Os eurodeputados podem assistir às reuniões de preparação das negociações, mas com acesso limitado a documentos. "E o que é que temos acesso nessas reuniões? Às ordens de trabalhos. Obrigado, mas nós gostávamos de ter acesso aos conteúdos".

 

"Todo o acesso que eu tenho é este. Não é uma caricatura. Eu até queria que fosse uma caricatura porque não me sentia rídicula de vez em quando", admitiu a eurodeputada do Bloco de Esquerda.

 

A descrição de Marisa Matias foi corroborada pelo eurodeputado João Ferreira. "Os deputados no parlamento europeu tem acesso muitíssimo condicionado aos documentos".

 

O eurodeputado comunista descreveu as "condições draconianas" em que os membros do Parlamento Europeu podem aceder aos documentos. "Devidamente policiados, com a garantia que não levam nada, nem uma folha de papel ou um telemóvel que possam servir para retirar o que quer que seja".

 

Outro eurodeputado presente no debate, o socialista Carlos Zorrinho, apontou que apesar dos "níveis de transparência terem aumentado um pouco", reconheceu que os mesmos "ainda são relativamente reduzidos."

 

Eurodeputados divergem sobre o acordo de comércio Europa-EUA

 

Relativamente ao acordo de comércio em si, os eurodeputados divergiram nas suas opiniões. Carlos Zorrinho defendeu a necessidade de aprovar o TTIP, enquanto Marisa Matias e João Ferreira deixaram vários alertas sobre os riscos da sua aprovação.

 

Marisa Matias sublinha que existe um discurso contraditório por parte da Comissão Europeia.

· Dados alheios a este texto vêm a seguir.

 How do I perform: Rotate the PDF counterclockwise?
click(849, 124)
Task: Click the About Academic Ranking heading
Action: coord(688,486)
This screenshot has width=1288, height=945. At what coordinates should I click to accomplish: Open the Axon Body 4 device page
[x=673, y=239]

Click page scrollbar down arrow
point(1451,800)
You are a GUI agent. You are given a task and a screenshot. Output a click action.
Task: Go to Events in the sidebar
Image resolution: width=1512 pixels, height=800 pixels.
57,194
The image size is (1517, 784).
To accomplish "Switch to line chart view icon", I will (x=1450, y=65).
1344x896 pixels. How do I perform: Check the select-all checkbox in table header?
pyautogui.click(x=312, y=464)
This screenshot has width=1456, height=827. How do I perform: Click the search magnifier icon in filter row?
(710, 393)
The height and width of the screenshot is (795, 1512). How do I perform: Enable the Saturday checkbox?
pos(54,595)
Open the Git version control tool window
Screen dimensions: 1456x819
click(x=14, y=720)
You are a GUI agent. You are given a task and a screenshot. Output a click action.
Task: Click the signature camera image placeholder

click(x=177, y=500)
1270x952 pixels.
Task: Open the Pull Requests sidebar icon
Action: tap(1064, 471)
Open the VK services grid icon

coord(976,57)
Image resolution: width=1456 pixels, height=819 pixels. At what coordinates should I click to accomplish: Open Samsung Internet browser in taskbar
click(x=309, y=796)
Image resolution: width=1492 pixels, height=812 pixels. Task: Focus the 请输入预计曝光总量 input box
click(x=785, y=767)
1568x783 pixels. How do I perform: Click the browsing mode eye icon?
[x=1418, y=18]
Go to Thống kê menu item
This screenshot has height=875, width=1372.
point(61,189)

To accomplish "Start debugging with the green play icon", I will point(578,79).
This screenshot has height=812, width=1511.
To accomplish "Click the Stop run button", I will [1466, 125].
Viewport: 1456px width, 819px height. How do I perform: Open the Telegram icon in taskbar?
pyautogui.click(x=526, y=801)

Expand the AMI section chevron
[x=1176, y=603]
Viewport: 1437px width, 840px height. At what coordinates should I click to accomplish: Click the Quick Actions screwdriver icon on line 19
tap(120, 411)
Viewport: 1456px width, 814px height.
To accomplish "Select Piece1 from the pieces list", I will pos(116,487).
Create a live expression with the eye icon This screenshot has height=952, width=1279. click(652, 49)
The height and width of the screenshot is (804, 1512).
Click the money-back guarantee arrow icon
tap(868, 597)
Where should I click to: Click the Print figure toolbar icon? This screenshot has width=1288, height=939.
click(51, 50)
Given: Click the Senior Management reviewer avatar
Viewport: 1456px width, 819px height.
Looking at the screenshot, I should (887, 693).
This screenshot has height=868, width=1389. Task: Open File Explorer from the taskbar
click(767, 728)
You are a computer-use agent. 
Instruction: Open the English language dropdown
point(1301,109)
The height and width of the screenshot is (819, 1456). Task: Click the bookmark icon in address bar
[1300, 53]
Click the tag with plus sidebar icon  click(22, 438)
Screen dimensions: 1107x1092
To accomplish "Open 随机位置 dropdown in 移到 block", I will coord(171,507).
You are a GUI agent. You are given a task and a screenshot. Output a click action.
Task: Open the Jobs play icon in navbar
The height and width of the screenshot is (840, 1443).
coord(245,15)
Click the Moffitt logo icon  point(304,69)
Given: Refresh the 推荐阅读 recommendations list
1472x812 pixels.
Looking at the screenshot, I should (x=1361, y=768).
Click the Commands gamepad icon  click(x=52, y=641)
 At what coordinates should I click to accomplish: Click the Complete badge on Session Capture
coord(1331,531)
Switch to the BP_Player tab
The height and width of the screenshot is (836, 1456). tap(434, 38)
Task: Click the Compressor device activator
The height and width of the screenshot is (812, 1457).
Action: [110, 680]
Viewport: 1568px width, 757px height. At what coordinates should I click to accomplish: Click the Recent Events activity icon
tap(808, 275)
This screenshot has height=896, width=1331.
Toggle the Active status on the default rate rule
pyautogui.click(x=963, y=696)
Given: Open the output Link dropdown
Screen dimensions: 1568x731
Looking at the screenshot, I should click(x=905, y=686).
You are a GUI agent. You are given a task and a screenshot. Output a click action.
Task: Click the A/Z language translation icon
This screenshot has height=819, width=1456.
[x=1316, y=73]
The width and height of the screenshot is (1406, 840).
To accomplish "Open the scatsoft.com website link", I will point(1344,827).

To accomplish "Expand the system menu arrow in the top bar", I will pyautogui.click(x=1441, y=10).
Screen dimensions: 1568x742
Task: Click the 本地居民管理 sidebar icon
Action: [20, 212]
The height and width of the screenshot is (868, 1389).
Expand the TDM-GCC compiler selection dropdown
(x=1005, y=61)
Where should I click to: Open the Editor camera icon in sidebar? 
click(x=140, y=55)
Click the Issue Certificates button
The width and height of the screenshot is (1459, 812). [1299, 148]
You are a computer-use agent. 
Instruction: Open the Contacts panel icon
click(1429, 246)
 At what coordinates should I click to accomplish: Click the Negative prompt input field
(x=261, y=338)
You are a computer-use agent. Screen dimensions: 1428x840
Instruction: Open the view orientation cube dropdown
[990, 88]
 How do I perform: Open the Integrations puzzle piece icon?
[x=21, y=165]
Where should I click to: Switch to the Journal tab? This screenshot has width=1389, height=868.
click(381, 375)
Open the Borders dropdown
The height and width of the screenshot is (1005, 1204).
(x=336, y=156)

Por um lado, as barreiras tarifárias já são mínimas, e, por outro, a regulação sobre as barreiras não tarifárias já está coberta por outros tratados.

 

"Sobre o que está em jogo, se não são as barreiras tarifárias, e se também não são as barreiras não tarifárias, então para que é que se está a fazer isto tudo? Eu gostava que se abrisse o jogo", afirmou a deputada bloquista.

 

Sobre o acordo para a energia sublinhou que a aposta no gás de xisto vai fazer a União Europeia recuar vários anos em termos de avanços nas energias renováveis e fontes renováveis de energia. "O mundo tem recursos limitados, escassos, a pior coisa que se pode imaginar é que liberalizar as matérias primas nos vai trazer algo de bom".

 

Para Carlos Zorrinho, este acordo é a "grande oportunidade de integrar na globalização algumas preocupações europeias" e que, no futuro, vai-se tornar num "acordo de referência para regular toda a globalização".

  

"Há um grande entusiasmo por esta parceria" que vai criar uma nova plataforma para tornar a União Europeia "líder do ponto de vista energético", defendeu. Na área energética, o eurodeputado socialista sublinhou que a prioridade são as "energias renováveis, mas numa visão integrada".

 

Por seu turno, João Ferreira apontou que os níveis ambientais da União Europeia poderão sofrer uma desvalorização com este acordo. Também criticou a possibilidade de introdução de tribunais arbitrais, que deram maus resultados no sector energético na Alemanha, no Canadá e na América Latina. Ao mesmo tempo, o eurodeputado comunista sublinhou que a exploração de gás de xisto na Europa vai "criar condições mais díficeis para as energias renováveis".